Perhaps their hourly wage would be high enough to raise them above the assistance level if they were working full time, but the fact is that practically none of them work anything close to full-time hours.

Besides all of which you are comparing “intern” positions, many of which do not pay any wage at all, with paid staffing positions. They are two completely different things and your attempt to conflate them to show hypocrisy by Mother Jones is ludicrous.

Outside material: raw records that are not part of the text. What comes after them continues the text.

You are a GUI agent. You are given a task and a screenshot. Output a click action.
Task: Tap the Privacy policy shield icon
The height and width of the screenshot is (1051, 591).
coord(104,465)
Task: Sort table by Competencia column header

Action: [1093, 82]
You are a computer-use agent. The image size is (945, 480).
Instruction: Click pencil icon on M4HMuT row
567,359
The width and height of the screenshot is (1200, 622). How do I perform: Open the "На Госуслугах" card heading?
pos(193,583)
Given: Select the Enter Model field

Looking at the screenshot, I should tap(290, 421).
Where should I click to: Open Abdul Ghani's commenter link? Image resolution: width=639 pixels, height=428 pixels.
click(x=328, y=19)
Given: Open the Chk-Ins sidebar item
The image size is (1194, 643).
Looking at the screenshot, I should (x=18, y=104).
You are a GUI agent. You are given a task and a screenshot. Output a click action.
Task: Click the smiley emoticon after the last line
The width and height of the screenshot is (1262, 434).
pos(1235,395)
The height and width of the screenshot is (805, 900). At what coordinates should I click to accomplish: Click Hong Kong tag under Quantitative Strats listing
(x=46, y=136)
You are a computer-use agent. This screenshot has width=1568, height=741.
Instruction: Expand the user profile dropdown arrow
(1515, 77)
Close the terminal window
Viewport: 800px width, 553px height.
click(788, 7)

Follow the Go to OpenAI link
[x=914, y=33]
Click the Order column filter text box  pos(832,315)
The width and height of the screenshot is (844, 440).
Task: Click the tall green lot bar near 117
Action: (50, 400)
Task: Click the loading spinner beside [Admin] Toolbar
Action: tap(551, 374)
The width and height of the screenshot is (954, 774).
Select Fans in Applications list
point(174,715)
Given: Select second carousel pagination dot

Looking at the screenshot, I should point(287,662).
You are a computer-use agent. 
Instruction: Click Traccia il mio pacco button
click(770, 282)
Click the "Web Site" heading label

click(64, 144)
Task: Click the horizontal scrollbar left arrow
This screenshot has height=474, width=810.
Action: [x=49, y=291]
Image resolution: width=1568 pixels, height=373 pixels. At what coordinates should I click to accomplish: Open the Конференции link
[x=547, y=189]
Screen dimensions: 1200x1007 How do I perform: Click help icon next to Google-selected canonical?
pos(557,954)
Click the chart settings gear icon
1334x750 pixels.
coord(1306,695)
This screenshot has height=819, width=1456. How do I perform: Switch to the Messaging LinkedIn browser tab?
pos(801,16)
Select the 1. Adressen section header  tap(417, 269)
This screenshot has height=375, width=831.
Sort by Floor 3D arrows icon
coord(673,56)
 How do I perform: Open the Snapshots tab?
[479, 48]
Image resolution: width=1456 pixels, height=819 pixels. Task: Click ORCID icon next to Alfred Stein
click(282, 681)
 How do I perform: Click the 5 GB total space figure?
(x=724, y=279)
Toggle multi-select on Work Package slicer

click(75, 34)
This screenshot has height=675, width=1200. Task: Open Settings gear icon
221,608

They could probably still attract enough people to fill their intern positions while offering no wages whatsoever. Internships are generally used as work experience and “resume padding” by college students getting close to entering the job market. Many of them are often willing to work a short-term internship for free simply to get the experience.

14 philosophus invidius  Fri, Dec 6, 2013 12:10:02pm

There are two truths to be learned from this post.

(1) We need to make sure we clearly understand the difference between an intern and an employee. Employers certainly have an interest in confusing these two in order to get free labor.

(2) Walmart and McDonald’s certainly engage in some unsavory calculating about how to squeeze the maximum profit out of people who can barely afford to survive. But ultimately they are in business to make a profit. To do that they need to minimize costs. The lesson to be learned from their suggestion to get food stamps should not be that they are evil businesses, but rather that under the current system corporations profit by giving their labor less than a living wage—with the taxpayer providing some of the missing difference. We have given them a strong incentive to act this way.

In short, shecky is reminding us that we shouldn’t think of the problem here as one of a few bad actors. That is just a distraction. The problem is weak labor laws, the undermining of unions’ ability to protect worker rights, and the lack of a sufficient minimum wage.

15 Amory Blaine  Fri, Dec 6, 2013 12:14:10pm

shecky, what do you consider a living wage?

16 Prononymous, rogue demon hunter  Fri, Dec 6, 2013 1:47:16pm

re: #8 shecky

Living wage for thee, not for me.

Absolutely false. The laws liberals are pushing for would apply just as much to liberal companies/groups as it would to conservative ones.

It appears that you are conflating the issue of low paid wage work with the issue of unpaid and low paid internships. Well if you had done your research you would see that the ones pushing for ending unpaid internships are, again, liberals.

Lastly, your comparison is absurd. On one hand you have a company that doesn’t have to pay it’s interns anything but choose to increase their pay despite a tight budget. On the other hand you have companies that are resisting paying their wage workers more despite raking in profits. That you would present the two as comparable is laughable.